## start Excerpt to read
0

I am new to the world of r, I have not been able to skip the URLs that according to the website show: “ 504 error That content doesn't seem to exist…” There exists a list of people on the website that I need to get the table and also information in the nested links for each of those people. But only the webpage is giving 504 error for 1 person (84th person) so I would like to know how I can skip the page so that in my data frame the webpage for that specific person to be marked as non-existent. Thanks for your help.

here is my code:

***library(rvest)
library(dplyr)
library(stringr)
library(jsonlite)
library(readr)


url="https://www.barrons.com/advisor/report/top-financial-advisors/100?id=/100/2022&type=ranking_tables"
doc = fromJSON(txt=url)
result = doc$data$data
print(result)

link=str_split_fixed(doc$data$data$Advisor, "\'", n = Inf)

advisor_links= link[,4]

for (i in 1: length(advisor_links)){
  name_link=advisor_links[i]
  advisor_page= read_html(name_link)
  position= advisor_page%>% html_nodes(".BarronsTheme--lg--18rTokdG p:nth-child(1)")%>% html_text()%>% paste(collapse = ",")
  print(position)
## end Excerpt to read
To be done:
a) According to the forum post, which person's webpage returns the 504 error?
b) Translate this sentence from the forum post into Spanish: "There exists a list of people on the website that I need to get the table and also information in the nested links for each of those people."
c) Write out the part of the forum post starting at "library(jsonlite)" and ending at "print(result)".
## start Items
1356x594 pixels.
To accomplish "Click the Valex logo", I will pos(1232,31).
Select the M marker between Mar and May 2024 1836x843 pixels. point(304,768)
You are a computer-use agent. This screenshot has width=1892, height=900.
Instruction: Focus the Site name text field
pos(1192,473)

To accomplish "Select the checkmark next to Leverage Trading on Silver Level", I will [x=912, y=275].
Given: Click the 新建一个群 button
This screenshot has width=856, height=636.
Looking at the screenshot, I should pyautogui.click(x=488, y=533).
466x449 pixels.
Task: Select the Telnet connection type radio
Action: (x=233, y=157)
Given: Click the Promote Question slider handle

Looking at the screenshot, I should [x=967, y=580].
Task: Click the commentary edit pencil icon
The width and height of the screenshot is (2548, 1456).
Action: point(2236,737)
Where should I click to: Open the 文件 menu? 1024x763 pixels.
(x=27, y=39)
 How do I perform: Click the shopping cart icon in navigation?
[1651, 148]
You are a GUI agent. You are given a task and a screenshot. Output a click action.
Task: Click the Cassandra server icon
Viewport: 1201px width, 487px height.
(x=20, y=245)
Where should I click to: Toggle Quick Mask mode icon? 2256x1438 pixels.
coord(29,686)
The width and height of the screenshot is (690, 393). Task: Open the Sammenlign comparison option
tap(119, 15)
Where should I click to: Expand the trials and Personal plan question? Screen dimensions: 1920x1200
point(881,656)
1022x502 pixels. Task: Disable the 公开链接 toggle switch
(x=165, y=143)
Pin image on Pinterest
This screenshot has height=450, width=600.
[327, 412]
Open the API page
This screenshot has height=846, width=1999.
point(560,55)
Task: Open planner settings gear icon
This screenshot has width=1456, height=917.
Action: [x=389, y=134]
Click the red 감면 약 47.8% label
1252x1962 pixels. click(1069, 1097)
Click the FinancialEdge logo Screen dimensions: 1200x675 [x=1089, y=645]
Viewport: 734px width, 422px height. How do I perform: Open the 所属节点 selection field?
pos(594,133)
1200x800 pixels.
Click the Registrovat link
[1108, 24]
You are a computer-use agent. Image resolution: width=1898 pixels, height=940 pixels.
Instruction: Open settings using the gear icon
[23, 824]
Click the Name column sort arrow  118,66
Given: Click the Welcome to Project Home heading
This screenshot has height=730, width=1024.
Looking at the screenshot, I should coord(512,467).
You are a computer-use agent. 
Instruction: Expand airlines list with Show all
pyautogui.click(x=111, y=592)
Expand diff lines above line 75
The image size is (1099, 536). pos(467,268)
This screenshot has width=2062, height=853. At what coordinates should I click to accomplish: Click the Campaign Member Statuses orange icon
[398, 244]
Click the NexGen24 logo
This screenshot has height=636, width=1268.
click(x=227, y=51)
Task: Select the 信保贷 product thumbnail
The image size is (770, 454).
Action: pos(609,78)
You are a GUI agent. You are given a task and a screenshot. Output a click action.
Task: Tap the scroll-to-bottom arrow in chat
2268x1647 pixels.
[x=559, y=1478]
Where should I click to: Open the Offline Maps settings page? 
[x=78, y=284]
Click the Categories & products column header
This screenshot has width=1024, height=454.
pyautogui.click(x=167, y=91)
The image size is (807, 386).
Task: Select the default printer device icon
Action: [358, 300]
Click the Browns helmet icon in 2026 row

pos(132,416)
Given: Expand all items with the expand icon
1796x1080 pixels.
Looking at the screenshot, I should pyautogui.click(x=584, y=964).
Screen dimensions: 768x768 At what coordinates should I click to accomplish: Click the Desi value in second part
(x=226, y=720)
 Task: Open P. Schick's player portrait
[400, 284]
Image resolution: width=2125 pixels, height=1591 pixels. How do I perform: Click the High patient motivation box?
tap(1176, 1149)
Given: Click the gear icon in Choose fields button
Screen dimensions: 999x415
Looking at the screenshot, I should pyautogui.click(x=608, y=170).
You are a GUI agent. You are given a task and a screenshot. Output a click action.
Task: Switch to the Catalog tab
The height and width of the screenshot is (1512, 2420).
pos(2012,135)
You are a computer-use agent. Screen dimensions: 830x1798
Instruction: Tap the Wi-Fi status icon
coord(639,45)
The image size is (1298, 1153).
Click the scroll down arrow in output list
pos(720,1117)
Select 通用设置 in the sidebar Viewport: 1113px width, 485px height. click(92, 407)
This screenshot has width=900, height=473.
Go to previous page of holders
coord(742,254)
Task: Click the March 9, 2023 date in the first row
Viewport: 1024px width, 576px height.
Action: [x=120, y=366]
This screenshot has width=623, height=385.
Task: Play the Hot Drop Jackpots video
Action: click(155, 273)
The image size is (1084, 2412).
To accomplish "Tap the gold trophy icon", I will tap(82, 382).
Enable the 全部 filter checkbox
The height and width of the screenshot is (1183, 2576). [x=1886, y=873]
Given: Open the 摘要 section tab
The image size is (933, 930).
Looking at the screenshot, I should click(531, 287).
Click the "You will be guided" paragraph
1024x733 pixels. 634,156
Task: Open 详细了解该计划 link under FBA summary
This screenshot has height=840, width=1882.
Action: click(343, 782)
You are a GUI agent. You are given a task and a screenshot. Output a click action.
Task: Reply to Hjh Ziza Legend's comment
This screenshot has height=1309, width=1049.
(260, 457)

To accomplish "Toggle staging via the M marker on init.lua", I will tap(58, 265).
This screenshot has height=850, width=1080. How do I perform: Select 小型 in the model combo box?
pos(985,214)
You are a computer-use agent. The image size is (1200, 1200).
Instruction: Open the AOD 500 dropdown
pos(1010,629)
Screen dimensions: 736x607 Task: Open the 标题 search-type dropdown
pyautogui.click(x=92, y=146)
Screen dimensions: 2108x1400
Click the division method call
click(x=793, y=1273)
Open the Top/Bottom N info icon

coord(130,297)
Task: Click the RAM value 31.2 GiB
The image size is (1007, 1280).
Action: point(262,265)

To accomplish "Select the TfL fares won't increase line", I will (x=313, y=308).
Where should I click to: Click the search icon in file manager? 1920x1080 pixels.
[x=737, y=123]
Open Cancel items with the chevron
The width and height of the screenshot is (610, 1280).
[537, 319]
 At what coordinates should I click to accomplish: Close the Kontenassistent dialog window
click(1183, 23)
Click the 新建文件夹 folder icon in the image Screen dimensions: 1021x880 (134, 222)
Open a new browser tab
## end Items
Solutions:
a) The 84th person's webpage returns the 504 error.

b) Existe una lista de personas en el sitio web de la que necesito obtener la tabla y también la información de los enlaces anidados de cada una de esas personas.

c)
library(jsonlite)
library(readr)


url="https://www.barrons.com/advisor/report/top-financial-advisors/100?id=/100/2022&type=ranking_tables"
doc = fromJSON(txt=url)
result = doc$data$data
print(result)